┌─ Ausgewählter Abschnitt

Mittels Ionosphärenheizern wird die 120 Kilometer über der Erde liegende Ionosphäre mit Radiowellen wissenschaftlich untersucht. Im Internet wird jedoch behauptet, die Anlagen könnten das Wetter ganzer Länder sowie Jetstreams steuern.  Das ist falsch. Forschende haben gegenüber AFP bestätigt, dass Ionosphärenheizer technisch nicht in der Lage sind, das Wetter in erheblichem Maße zu verändern.

„Das sind Ionosphärenheizer. Und das kann man mit ihnen machen: Umleitung des Jetstreams, wolkenloser Himmel über Europa“, heißt es in einem Facebook-Video vom 8. September 2023. In dem rund 15-sekündigen Clip werden angeblich Ionosphärenheizer in den USA, in China und in Russland gezeigt. Zu sehen sind außerdem der Verlauf eines Starkwindbandes sowie eine Wetterkarte von Europa ohne Wolken.

Die Videobeschreibung lautet: „Ein Werkzeug zur Steuerung der Jetströme und des Wetters ganzer Nationen. Ein Ionosphärenheizer oder eine ionosphärische Hochfrequenzanlage ist ein leistungsstarker Radiowellensender mit einer Reihe von Antennen, der zur Analyse und Beeinflussung von Plasmafeldern, der Ionosphäre und der oberen Atmosphäre eingesetzt wird. Diese Sender arbeiten im Hochfrequenzbereich (3 bis 30 Megahertz), bei dem Radiowellen von der Ionosphäre zurück zum Boden reflektiert werden.“

Der Clip wurde auf Facebook über 1800 Mal geteilt. Auch auf X, ehemals Twitter, Youtube und Tiktok wird der Beitrag verbreitet. Auf Telegram wurde das Video über 150.000 Mal angesehen.

└─
┌─ Bereitgestellte Daten

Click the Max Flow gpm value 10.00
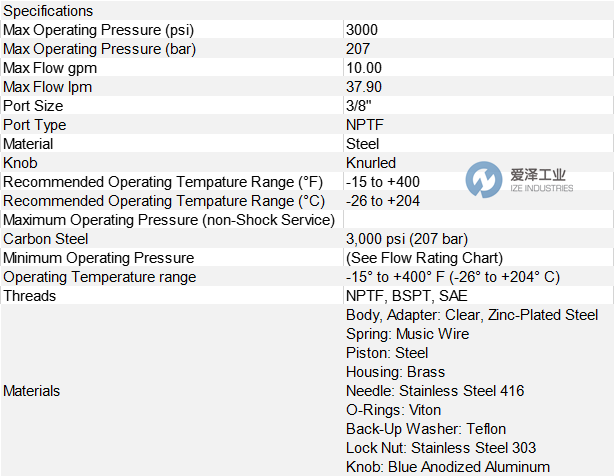This screenshot has height=476, width=614. coord(364,68)
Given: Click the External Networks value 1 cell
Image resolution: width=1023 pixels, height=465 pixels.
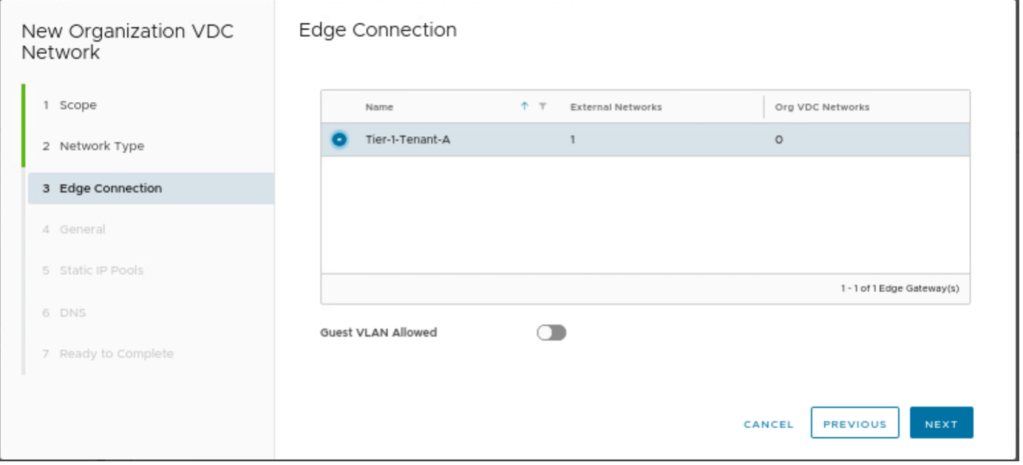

└─

### Gefragt ist
In welcher Höhe über der Erde liegt die Ionosphäre laut dem Text über Ionosphärenheizer? Das Material stammt aus einer anderen Quelle.

### Die Antwort
Sie liegt 120 Kilometer über der Erde.